§ Goal of the exercise:
Which lines of the entries hold the string "agent"? Copy each one.

━━ Exercise inputs ━━

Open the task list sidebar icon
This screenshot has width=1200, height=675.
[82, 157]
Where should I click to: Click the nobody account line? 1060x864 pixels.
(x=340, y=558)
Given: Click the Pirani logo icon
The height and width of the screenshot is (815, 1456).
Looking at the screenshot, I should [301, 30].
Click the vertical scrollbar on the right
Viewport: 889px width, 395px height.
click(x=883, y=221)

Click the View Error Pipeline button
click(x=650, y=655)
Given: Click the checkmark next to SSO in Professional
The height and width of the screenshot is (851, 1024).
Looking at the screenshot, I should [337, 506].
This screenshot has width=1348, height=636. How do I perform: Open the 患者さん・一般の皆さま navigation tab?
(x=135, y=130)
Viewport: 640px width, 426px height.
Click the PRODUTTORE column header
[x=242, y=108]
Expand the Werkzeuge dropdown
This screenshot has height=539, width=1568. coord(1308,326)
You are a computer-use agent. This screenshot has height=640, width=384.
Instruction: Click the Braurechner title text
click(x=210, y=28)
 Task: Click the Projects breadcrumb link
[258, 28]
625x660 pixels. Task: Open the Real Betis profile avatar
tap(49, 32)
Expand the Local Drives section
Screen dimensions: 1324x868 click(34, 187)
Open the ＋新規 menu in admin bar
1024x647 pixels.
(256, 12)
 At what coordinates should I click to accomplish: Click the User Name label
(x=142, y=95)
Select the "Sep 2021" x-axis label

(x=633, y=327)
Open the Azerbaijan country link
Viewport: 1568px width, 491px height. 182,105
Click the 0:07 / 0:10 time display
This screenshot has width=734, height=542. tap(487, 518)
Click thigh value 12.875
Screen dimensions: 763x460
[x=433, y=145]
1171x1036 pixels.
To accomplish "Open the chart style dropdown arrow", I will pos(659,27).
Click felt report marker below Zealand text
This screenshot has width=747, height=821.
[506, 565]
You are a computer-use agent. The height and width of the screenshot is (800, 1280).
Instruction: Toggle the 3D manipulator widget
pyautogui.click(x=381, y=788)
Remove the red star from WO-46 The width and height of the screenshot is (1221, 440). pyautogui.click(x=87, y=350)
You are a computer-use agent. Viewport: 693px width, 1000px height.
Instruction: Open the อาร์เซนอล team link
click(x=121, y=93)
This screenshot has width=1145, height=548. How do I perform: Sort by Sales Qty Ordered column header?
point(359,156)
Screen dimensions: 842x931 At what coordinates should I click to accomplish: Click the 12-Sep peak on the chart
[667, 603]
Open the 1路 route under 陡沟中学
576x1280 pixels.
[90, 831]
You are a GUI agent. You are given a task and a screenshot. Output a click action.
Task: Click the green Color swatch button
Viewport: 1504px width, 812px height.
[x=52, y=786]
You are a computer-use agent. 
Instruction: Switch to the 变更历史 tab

━━━

§ Exercise output:
You are a computer-use agent. This screenshot has height=640, width=384.
You are a computer-use agent. The height and width of the screenshot is (800, 1280).
You are a computer-use agent. Viewport: 693px width, 1000px height.
You are a GUI agent. You are given a task and a screenshot. Output a click action.
You are a computer-use agent. 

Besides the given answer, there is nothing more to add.